One of the most notable rallies in the recent trading days happened on the euro pairs. The EURUSD and EURJPY bounced from their recent lows, and even the EURGBP ended the previous week higher.
The reason for the bid behind the euro is the increase in the vaccination effort as the number of people getting the jab throughout Europe rose drastically at the start of the new quarter. As such, the European Commission’s target of vaccinating over 70% of the adult population by September looks like a plausible target.
But Europe is at risk of another crisis next year. The French Presidential elections are due, and Macron faces a tough rival in Le Pen.
Four years ago, Macron’s election triggered the biggest jump in French spreads in the previous ten years. Pollsters credit Le Pen with 47% chances of becoming the next French president, so the race will be a tight one.
Franco-German Pillars Key to Euro’s Stability
The COVID-19 pandemic tested the stability of the European Union once again. The fiasco of buying and delivering vaccines to the population negatively affected the European Commission’s image. As such, the trust in the union and the euro declined accordingly.
However, if the vaccination campaign continues at current levels, the euro should remain well supported on dips. The market already shares the optimism, as the European 5y5y inflation swap has reached the highest level since December 2018. Moreover, equities in Europe outperformed the U.S. peers so far in the trading year.
The danger is that by the time the pandemic ends, the French elections will turn investors away from the euro. When Macron won in 2017, the euro pairs gapped higher at the opening, in a positive sign for Europe. If the race remains as tight as the polls suggest right now, long-term investors may choose to divert their funds from the euro as the Franco-German pillar of stability is threatened.
Financial markets celebrated Donald Trump’s departure, but Europe might just be a year away from having its own Trump inside the union. Weakened by Britain’s departure and the COVID-19 pandemic, the European Union may come under severe pressure should Macron lose.
And so might its common currency, the euro.

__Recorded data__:
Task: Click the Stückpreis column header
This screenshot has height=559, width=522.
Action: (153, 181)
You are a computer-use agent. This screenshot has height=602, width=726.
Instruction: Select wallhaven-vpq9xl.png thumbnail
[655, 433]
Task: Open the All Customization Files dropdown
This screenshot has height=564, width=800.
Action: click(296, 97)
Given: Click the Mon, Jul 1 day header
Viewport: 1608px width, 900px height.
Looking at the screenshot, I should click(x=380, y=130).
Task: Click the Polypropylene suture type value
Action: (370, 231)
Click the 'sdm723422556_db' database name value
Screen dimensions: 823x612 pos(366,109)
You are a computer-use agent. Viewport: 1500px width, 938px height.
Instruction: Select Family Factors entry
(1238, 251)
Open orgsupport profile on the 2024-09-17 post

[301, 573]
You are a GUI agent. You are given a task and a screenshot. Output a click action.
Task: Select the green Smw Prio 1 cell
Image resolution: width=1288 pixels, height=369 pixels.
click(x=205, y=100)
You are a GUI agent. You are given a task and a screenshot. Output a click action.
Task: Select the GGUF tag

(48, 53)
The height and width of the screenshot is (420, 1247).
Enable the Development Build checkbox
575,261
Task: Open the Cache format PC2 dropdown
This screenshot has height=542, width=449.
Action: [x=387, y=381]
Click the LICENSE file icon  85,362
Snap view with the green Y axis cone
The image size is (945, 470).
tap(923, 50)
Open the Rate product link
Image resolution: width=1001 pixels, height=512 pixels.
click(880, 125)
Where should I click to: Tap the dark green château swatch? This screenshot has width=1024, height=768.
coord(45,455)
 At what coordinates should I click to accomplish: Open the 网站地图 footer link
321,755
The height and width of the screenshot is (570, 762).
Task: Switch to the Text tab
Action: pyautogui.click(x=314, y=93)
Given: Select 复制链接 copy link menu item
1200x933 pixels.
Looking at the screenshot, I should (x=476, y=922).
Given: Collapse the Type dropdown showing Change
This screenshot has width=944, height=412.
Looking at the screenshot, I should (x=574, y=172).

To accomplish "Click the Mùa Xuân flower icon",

__ACTION ITEM 1__: List every euro currency pair that the euro commentary names.
__ACTION ITEM 2__: Reproduce the part of the euro commentary that opens with the words containing "The reason for" and closes with "a plausible target.", renaming "jab" as "shot".
__ACTION ITEM 3__: In the euro commentary, what chance do pollsters give Le Pen of becoming the next French president?

__ANSWER 1__: EURUSD, EURJPY, EURGBP

__ANSWER 2__:
The reason for the bid behind the euro is the increase in the vaccination effort as the number of people getting the shot throughout Europe rose drastically at the start of the new quarter. As such, the European Commission’s target of vaccinating over 70% of the adult population by September looks like a plausible target.

__ANSWER 3__: 47%